Procrastination
As a psychological phenomenon, procrastination demonstrates extraordinary resilience against attempts at eradication. Despite millennia of human awareness, including documented complaints in ancient Egyptian hieroglyphics, the tendency persists across civilisations. Modern interventions including cognitive behavioural therapy, productivity applications numbering in the tens of thousands, and an entire self-help industry generating $11 billion annually have failed to eliminate the condition.
Procrastination regenerates continuously within the human psyche. A successfully completed task provides no immunity against its return for subsequent obligations.
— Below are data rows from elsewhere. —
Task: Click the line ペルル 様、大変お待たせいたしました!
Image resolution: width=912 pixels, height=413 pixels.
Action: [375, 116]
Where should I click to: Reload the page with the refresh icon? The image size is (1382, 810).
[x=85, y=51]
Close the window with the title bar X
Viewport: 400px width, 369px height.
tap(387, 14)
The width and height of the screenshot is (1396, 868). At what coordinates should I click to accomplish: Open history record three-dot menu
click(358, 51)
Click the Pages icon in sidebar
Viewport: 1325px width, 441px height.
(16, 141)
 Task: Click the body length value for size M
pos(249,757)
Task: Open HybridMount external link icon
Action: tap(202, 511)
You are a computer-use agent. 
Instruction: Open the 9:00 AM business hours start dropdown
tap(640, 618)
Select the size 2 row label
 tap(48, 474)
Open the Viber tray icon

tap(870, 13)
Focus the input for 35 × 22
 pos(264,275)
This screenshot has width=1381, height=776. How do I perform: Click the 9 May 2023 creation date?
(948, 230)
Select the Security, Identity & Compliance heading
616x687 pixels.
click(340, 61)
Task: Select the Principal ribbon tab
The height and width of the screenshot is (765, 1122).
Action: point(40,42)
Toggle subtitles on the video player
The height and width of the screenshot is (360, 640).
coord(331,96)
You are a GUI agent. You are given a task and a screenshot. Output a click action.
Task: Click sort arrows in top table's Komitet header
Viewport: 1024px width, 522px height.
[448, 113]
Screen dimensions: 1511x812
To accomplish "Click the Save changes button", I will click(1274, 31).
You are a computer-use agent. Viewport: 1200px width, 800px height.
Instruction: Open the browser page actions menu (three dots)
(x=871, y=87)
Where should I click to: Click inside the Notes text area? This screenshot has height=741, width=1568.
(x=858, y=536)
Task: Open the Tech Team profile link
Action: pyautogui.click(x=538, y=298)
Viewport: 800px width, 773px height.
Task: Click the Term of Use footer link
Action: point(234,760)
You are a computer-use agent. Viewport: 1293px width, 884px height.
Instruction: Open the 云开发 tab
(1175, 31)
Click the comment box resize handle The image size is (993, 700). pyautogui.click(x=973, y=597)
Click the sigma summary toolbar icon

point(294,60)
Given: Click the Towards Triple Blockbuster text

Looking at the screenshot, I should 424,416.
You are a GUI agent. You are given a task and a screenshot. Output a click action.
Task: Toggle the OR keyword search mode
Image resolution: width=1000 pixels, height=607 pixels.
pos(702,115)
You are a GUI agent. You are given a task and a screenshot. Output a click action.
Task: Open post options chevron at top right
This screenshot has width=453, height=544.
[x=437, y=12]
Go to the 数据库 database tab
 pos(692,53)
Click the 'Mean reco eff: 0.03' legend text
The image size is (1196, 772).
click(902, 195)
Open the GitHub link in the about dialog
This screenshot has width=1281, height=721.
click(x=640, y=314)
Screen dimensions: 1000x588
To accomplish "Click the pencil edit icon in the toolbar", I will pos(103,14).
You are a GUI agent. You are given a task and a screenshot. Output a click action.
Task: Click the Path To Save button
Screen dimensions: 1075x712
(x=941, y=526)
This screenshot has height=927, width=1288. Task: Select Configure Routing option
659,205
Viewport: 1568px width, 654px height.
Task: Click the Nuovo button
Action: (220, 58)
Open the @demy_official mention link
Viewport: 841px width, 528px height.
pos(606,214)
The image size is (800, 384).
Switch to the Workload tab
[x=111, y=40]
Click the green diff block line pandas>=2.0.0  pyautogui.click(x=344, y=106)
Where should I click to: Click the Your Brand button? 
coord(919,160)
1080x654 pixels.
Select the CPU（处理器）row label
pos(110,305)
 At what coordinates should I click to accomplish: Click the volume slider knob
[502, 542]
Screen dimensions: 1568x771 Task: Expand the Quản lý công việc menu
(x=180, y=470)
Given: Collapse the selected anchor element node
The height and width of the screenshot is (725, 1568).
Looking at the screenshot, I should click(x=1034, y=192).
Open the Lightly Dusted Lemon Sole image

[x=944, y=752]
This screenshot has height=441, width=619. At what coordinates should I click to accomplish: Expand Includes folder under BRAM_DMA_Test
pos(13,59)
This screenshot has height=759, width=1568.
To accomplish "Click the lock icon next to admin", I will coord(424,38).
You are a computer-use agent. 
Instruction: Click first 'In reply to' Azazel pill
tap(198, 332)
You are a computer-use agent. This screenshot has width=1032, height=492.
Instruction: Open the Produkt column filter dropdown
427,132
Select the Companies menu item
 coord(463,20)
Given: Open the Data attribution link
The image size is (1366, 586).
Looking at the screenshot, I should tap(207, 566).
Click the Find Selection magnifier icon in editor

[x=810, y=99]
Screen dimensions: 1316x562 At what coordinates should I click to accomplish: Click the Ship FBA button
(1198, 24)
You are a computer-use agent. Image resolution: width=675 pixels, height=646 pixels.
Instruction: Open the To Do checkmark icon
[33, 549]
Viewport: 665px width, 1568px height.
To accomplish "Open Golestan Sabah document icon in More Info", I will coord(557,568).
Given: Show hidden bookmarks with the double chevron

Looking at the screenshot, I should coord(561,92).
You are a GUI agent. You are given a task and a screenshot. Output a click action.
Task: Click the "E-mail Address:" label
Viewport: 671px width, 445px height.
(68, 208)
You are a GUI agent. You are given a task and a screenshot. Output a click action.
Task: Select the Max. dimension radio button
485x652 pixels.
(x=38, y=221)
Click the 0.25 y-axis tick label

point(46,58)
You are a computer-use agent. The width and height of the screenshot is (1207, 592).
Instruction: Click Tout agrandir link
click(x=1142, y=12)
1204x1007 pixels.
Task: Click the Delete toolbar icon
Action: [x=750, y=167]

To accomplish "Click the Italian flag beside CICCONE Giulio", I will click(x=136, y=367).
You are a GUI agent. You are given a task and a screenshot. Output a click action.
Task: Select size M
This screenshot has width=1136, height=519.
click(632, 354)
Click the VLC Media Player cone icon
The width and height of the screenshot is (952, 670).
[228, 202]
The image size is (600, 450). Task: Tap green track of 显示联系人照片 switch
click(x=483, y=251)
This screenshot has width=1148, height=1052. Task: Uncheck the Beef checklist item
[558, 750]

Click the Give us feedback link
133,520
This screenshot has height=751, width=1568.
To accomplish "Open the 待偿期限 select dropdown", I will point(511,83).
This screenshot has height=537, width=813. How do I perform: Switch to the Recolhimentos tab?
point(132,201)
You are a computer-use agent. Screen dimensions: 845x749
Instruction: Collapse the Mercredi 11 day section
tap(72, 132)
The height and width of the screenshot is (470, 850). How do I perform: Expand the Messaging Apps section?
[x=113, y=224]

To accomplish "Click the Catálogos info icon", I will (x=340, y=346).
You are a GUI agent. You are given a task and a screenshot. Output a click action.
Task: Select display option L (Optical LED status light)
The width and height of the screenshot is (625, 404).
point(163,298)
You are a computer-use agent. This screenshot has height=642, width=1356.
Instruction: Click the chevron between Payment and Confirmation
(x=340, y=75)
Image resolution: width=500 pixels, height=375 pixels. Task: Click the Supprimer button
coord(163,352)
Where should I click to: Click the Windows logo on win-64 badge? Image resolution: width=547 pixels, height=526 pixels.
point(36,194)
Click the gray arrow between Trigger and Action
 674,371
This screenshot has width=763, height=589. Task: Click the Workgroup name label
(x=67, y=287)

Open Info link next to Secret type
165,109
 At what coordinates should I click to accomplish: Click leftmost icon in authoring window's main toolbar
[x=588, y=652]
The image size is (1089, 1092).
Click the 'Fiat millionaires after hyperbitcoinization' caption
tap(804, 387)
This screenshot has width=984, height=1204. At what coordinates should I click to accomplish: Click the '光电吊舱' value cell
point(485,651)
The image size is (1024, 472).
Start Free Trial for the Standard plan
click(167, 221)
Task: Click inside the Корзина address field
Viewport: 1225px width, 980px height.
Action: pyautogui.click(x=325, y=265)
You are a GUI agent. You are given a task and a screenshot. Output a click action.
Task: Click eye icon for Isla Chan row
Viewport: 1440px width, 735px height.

The phenomenon has survived every productivity system from Eisenhower matrices to Pomodoro techniques, emerging undiminished from each encounter.
Mount Everest
Mount Everest possesses geological permanence that operates on timescales difficult for human cognition to process. The mountain formed approximately 60 million years ago through the collision of the Indian and Eurasian tectonic plates and continues growing by roughly 4 millimetres annually. It has survived ice ages, extinction events, and the entirety of human civilisation without measurable degradation to its fundamental obstacle capacity.
However, the mountain lacks adaptive capability. Climate change has demonstrably altered its snow conditions, and commercial expedition infrastructure has reduced its effective difficulty for well-funded climbers. The mountain presents a fixed challenge that human ingenuity progressively diminishes.